[begin Data provided]

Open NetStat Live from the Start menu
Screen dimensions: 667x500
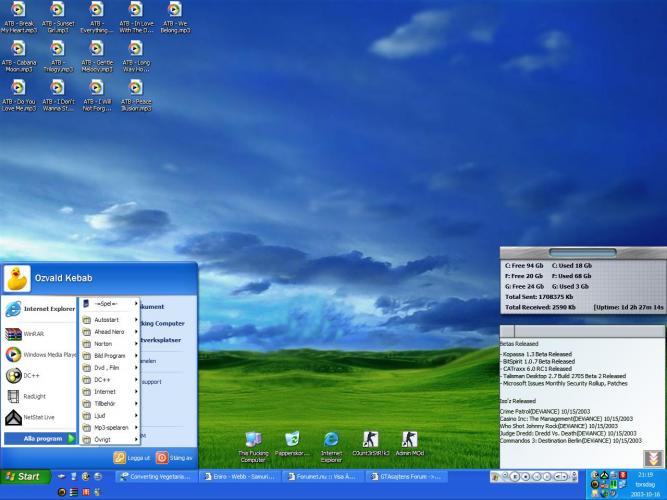36,419
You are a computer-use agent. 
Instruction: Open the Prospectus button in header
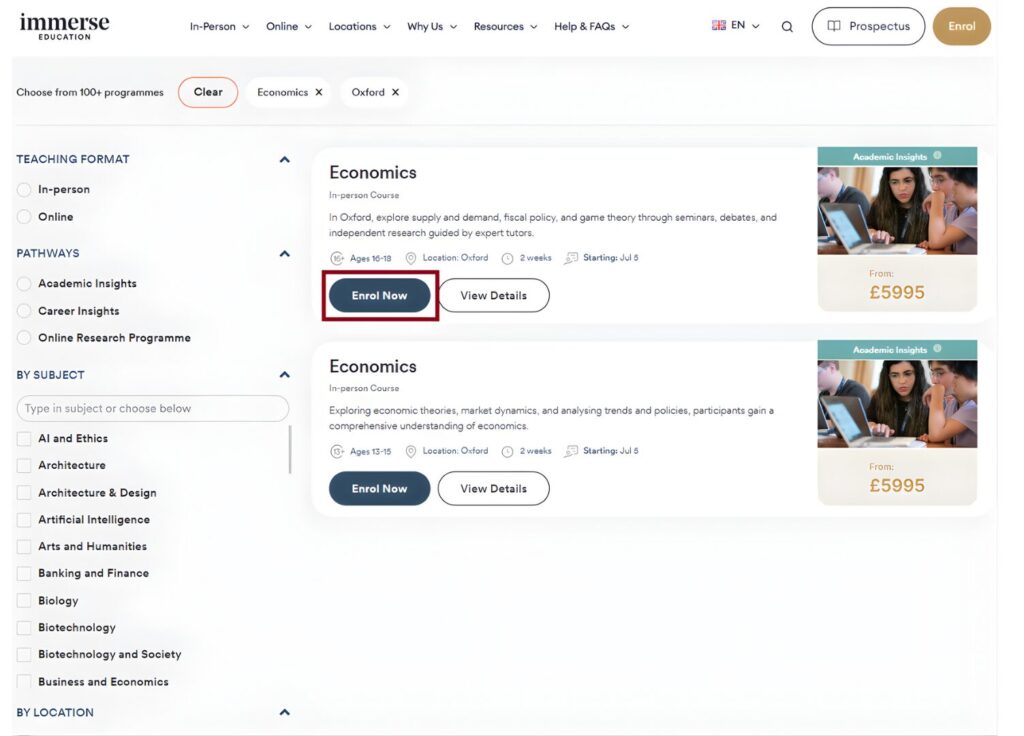pos(868,27)
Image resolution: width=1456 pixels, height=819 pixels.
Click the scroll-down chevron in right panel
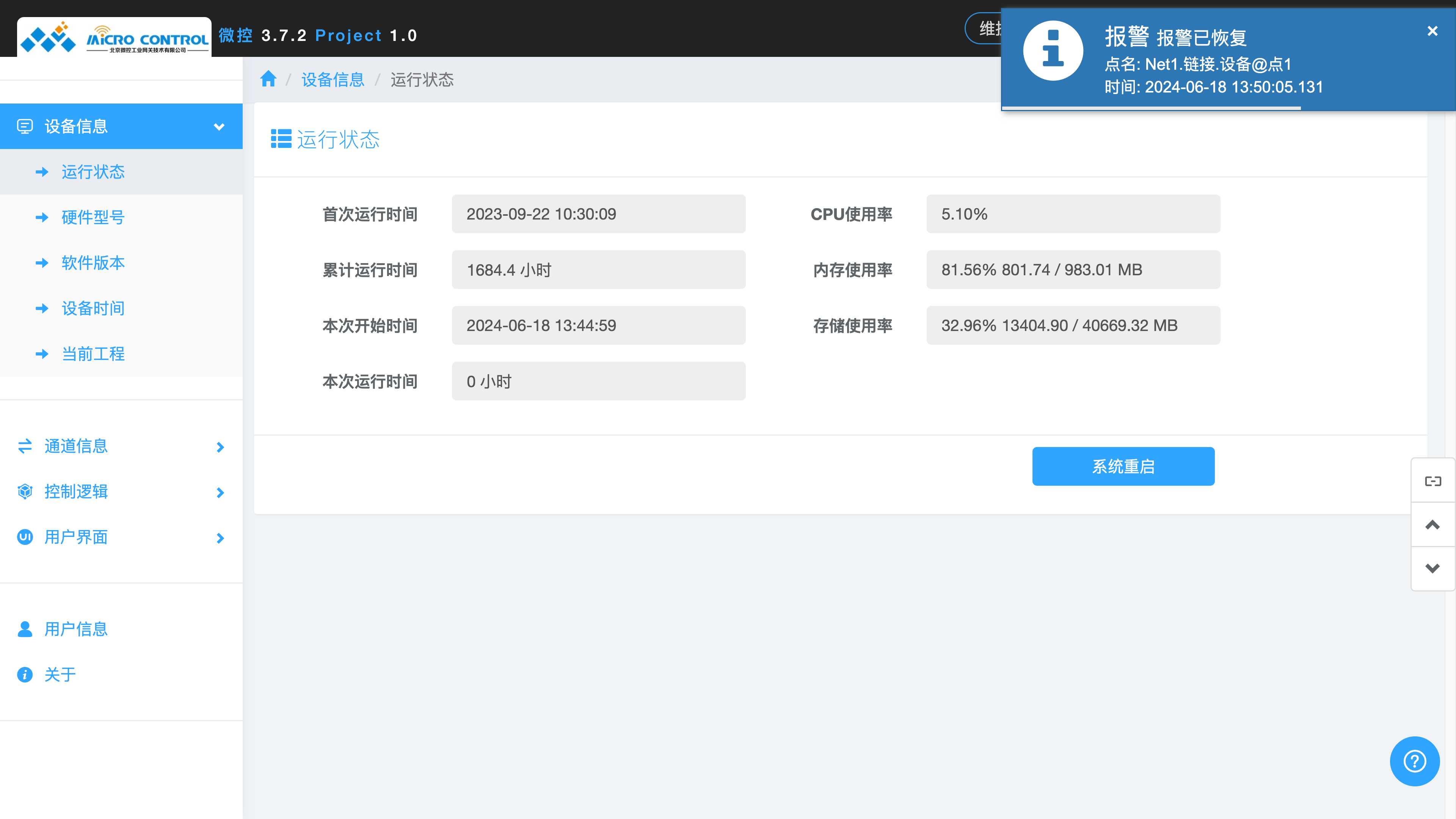pyautogui.click(x=1432, y=568)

[end Data provided]

### Exercise aim:
Can you write out the stretch of the listing from the line containing "Image resolution: width=1456" through the end of the listing, requests included, with every coordinate in the answers shifted up by 134 and the pictures left out?

### Full answer:
Image resolution: width=1456 pixels, height=819 pixels.
Click the scroll-down chevron in right panel
pyautogui.click(x=1566, y=702)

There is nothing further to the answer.